Mayoritas di India mendukung sertifikat jab Covid untuk perjalanan internasional, aktivitas sehari-hari: Survei

Mayoritas di India mendukung sertifikat jab Covid untuk perjalanan internasional, aktivitas sehari-hari: Survei


NEW DELHI / GENEVA: Di tengah gelombang kedua pandemi Covid-19 yang mengamuk, sejumlah besar orang India mendukung persyaratan sertifikat vaksin untuk perjalanan internasional serta aktivitas sehari-hari seperti mengakses toko, restoran, dan kantor, sebuah survei baru menunjukkan pada hari Kamis.
Secara global juga, survei menunjukkan bahwa masyarakat secara luas mendukung persyaratan sertifikat vaksin untuk perjalanan internasional dan mengakses tempat-tempat yang luas.
Coronavirus: Pembaruan langsung
Namun, dukungan terbagi dalam hal tindakan seputar kehidupan sehari-hari, menurut survei World Economic Forum (WEF) / Ipsos yang dilakukan secara online di 28 negara di antara lebih dari 21.000 orang dewasa antara 26 Maret dan 9 April.
Survei tersebut menemukan bahwa tiga dari empat orang mendukung sertifikat vaksin Covid-19 untuk pelancong yang memasuki negara mereka, sementara dua dari tiga orang berpendapat bahwa sertifikat ini juga akan efektif dalam membuat acara besar aman dan berharap akan digunakan secara luas.
“Sebagian besar opini publik di negara-negara berpenghasilan tinggi dan menengah memandang sertifikat vaksinasi sebagai alat yang sangat diperlukan untuk melanjutkan perjalanan dan tempat-tempat umum yang besar untuk dibuka kembali,” kata Arnaud Bernaert, kepala Kesehatan dan Perawatan Kesehatan di WEF yang berbasis di Jenewa, yang menjelaskan dirinya sendiri sebagai organisasi internasional untuk kerjasama publik-swasta.
Sekitar 78 persen setuju bahwa pelancong yang memasuki negara mereka harus memiliki sertifikat vaksin; mayoritas setuju di masing-masing dari 28 negara yang disurvei – dari 92 persen di Malaysia dan 90 persen di Peru hingga 52 persen di Hongaria dan 58 persen di Polandia.

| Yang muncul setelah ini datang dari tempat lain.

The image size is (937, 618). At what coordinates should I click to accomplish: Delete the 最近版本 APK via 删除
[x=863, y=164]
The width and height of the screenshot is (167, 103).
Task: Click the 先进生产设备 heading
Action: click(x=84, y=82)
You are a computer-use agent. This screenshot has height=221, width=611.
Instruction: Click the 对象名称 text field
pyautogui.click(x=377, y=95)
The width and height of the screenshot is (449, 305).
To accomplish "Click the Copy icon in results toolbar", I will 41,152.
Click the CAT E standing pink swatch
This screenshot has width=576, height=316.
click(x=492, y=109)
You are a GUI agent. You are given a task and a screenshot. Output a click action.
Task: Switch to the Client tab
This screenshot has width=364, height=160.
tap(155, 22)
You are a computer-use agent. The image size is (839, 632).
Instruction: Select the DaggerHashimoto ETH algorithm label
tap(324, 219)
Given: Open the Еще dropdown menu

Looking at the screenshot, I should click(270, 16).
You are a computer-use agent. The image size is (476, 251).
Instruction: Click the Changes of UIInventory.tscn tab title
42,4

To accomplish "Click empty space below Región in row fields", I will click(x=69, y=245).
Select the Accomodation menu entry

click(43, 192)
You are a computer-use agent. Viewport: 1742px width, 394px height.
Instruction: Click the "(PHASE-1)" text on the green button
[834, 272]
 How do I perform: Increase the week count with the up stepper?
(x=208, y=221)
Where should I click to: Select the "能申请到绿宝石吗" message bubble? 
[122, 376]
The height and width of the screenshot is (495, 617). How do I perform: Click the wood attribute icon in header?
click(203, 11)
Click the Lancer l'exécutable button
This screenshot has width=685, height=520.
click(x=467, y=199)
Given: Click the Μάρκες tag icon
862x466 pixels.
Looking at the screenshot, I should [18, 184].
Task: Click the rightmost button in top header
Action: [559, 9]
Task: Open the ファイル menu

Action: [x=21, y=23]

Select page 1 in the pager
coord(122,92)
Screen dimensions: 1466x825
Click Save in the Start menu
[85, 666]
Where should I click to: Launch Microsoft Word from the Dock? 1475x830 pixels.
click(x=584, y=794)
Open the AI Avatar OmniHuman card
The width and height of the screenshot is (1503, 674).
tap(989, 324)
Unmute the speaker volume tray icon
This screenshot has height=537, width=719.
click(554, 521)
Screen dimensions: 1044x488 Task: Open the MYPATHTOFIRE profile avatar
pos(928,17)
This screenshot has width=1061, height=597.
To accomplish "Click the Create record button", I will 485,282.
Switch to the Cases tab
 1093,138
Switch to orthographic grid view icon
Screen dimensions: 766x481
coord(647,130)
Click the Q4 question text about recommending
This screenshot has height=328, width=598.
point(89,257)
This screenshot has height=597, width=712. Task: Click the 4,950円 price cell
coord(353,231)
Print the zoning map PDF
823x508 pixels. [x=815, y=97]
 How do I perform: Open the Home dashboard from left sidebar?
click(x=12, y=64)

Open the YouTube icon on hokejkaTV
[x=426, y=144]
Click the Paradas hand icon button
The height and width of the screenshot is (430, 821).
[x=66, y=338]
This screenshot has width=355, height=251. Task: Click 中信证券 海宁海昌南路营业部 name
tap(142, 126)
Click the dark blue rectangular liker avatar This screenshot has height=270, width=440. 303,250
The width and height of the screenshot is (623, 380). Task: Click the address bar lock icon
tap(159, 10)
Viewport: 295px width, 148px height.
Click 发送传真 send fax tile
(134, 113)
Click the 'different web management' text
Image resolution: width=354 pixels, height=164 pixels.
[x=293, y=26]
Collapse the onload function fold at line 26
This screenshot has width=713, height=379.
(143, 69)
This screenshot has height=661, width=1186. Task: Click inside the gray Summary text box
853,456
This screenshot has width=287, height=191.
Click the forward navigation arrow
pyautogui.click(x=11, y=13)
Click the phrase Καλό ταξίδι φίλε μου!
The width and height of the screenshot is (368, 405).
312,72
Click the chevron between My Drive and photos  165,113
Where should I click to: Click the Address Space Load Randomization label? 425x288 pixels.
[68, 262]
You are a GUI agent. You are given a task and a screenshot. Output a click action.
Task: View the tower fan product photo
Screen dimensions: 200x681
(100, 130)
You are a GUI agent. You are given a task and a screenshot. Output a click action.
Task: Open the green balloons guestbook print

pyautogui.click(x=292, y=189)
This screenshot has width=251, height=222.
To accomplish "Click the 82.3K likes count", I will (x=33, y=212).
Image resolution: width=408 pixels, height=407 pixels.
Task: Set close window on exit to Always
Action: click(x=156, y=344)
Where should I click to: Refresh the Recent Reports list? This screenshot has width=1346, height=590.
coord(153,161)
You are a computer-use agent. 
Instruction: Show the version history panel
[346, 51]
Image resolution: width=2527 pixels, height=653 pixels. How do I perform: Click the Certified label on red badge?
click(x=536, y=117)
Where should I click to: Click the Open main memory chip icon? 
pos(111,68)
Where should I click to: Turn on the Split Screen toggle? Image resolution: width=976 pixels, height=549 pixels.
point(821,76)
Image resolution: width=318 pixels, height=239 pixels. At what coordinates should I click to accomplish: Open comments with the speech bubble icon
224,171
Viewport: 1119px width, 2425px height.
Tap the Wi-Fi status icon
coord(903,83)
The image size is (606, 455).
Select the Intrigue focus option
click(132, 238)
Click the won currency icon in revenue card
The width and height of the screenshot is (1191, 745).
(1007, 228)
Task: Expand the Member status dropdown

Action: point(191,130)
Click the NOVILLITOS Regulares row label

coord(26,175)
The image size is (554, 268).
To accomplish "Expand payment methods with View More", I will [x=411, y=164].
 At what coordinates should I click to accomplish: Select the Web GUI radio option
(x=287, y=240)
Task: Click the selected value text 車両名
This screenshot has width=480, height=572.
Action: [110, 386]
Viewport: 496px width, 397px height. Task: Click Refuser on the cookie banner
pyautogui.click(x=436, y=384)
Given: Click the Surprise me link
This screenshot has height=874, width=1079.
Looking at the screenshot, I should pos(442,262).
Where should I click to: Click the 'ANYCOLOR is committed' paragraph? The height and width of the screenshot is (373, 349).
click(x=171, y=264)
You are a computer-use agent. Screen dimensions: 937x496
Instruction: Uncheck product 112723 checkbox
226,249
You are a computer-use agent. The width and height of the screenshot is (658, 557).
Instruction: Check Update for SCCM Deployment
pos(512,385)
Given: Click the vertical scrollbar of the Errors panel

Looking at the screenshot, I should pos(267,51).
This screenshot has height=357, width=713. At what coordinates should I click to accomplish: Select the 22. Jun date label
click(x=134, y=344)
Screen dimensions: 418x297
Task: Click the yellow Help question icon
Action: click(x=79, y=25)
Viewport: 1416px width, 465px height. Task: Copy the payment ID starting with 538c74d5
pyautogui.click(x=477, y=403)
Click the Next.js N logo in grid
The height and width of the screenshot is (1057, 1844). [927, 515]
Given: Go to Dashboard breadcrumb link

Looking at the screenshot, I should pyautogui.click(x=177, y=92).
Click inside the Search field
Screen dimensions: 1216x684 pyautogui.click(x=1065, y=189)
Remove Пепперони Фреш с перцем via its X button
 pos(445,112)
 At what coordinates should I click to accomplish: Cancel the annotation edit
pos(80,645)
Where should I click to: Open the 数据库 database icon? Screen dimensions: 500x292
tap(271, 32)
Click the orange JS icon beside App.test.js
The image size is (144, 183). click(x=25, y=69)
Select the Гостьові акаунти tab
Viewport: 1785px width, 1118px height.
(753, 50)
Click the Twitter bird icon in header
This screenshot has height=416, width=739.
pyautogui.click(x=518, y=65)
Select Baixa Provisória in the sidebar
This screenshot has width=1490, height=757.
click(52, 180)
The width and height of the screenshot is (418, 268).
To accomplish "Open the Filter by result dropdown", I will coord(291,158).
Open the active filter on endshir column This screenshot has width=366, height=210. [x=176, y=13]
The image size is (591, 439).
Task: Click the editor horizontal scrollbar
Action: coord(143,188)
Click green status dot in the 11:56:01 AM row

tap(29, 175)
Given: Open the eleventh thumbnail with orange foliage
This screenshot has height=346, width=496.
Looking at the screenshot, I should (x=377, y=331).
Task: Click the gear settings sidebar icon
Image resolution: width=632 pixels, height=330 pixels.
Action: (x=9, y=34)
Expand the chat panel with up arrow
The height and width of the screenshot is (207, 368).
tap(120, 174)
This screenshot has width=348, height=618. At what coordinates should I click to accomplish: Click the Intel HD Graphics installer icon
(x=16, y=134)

Di antara responden India, 84 persen setuju bahwa semua pelancong yang memasuki negara mereka harus memiliki paspor vaksin.
Secara global, level dukungan turun saat mengakses bagian kehidupan sehari-hari yang baru saja dibuka kembali.
Hanya sekitar setengah yang setuju bahwa sertifikat vaksin harus diwajibkan untuk toko, restoran, dan kantor. Negara-negara yang menunjukkan dukungan luas untuk tindakan semacam ini kebanyakan berada di Asia Selatan dan Amerika Latin.
Secara global, 55 persen mendukung persyaratan semacam ini – mulai dari dukungan terkuat di India sebesar 78 persen, 75 persen di Chili dan 70 persen di Peru hingga oposisi yang meluas di Rusia (72 persen tidak setuju) dan 52 persen di Amerika.
Survei tersebut juga menemukan bahwa orang lebih nyaman dengan majikan mereka mengakses data kesehatan pribadi dan catatan vaksinasi mereka daripada pemerintah mereka.
India (78 persen), Cina (77 persen), dan Arab Saudi (74 persen) menunjukkan tingkat kenyamanan tertinggi dengan mengizinkan pemberi kerja mengakses data kesehatan pribadi, sementara Prancis (27 persen) dan Belanda (29 persen) sen) menunjukkan yang terendah.
Namun, hanya 40 persen secara global mengatakan mereka merasa nyaman mengizinkan perusahaan swasta (selain pemberi kerja), seperti perusahaan teknologi, maskapai penerbangan atau hotel, untuk mengakses data kesehatan dan catatan vaksinasi mereka.
Satu-satunya negara di mana setidaknya 50 persen merasa nyaman adalah India (68 persen), Cina (67 persen), Arab Saudi (66 persen), Malaysia (57 persen), dan Turki (50 persen) , sedangkan ketidaknyamanan paling umum terjadi di Belanda (77 persen) dan Prancis (74 persen).